The second-generation BTK inhibitor also exhibited an improved overall safety profile over the first-generation BTKi ibrutinib.

The study, published in Blood [link here], reported that the 36-month PFS rate was 65.4% in the zanubrutinib treatment arm and 54.4% in the ibrutinib treatment arm.

Improvement in PFS of zanubrutinib over ibrutinib was sustained in high-risk patients with del(17p)/TP53mut (HR: 0.51 [95% CI, 0.33-0.78] as well as in patients without del(17p)/TP53mut (HR: 0.79 [95% CI, 0.61-1.02].

ORR remained higher with zanubrutinib compared with ibrutinib at 42.5 months (85.6% vs 75.4%; RR: 1.13 [95% CI, 1.05-1.22]), the rate of PR with lymphocytosis or better was 90.2% vs 82.8%, respectively.

“While clinical responses deepened in both arms over time, zanubrutinib-treated patients reached CR/CRi earlier and more of them achieved CR/CRi than did ibrutinib-treated patients,” the study said.

Median OS had not been reached in either treatment group.

Safety

The study reported that the prevalence of most AEs has remained stable year-over-year.

The most common non-haematologic treatment-emergent AEs of any grade with zanubrutinib versus ibrutinib were COVID-19 infections (46.0% v 33.3%), upper respiratory tract infection (29.3% v 19.8%), diarrhoea (18.8% v 25.6%), and hypertension (27.2% v 25.3%).

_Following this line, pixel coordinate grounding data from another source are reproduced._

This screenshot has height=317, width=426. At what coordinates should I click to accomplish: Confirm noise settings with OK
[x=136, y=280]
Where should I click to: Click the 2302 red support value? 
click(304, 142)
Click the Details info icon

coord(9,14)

“The most commonly reported non-haematologic grade ≥3 AEs were hypertension (17.0% vs 16.0%), COVID-19-related infections (17.9% vs 12.0%), and pneumonia (7.7% vs 10.5%), respectively.”

Neutropenia was the most common haematologic AE of any grade (31.5% vs 29.6%) and grade ≥3 (22.8% vs 22.8%) with zanubrutinib vs ibrutinib, respectively.

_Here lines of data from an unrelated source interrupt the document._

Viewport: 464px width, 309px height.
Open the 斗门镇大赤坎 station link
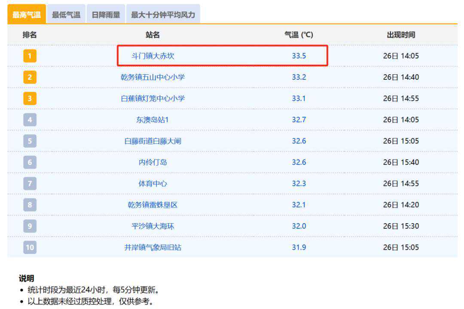(153, 56)
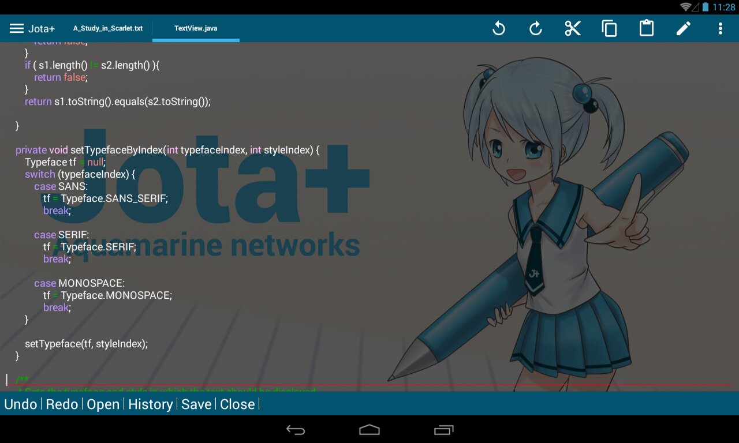Tap the redo arrow icon in top toolbar
The width and height of the screenshot is (739, 443).
536,28
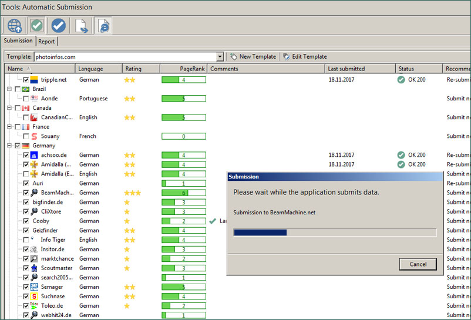
Task: Click the Suchnase site icon
Action: point(34,297)
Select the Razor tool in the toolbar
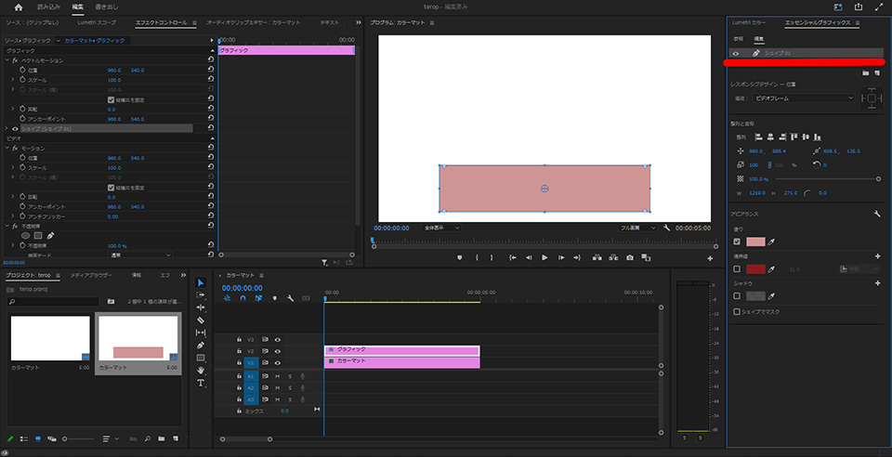892x457 pixels. (201, 320)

“Fewer zanubrutinib treated patients discontinued treatment due to AEs, and fewer patients exhibited cardiac side effects, such as atrial fibrillation,” the study said.

“Overall cardiac events remained considerably lower with zanubrutinib compared with ibrutinib and the rate of atrial fibrillation/flutter was lower with zanubrutinib vs ibrutinib (7.1% vs 17.0%) despite similar hypertension rates.”

Rates of fatal AEs were comparable between treatment arms with more than half of the fatal AEs due to infections such as COVID-19 and/or pneumonia.

Insights

The investigators, including Professor Constantine Tam from the Alfred Hospital and Monash University in Melbourne, said findings usefully extend those from the primary analysis.

“With longer follow-up, the higher response rates – both ORR and CR/CRi – persisted among patients treated with zanubrutinib compared to those treated with ibrutinib,” they said.

“Similar to other phase 3 zanubrutinib studies, ALPINE demonstrated a deepening of response over time, with consistently higher CR/CRi rates in the zanubrutinib arm over the course of the study.”

Given the demonstrated superiority of zanubrutinib, the ALPINE trial has closed and patients in the ibrutinib arm have been allowed to crossover to zanubrutinib for a separate long-term extension study. [link here]

The ALPINE trial and the ongoing extension study were funded by BeiGene.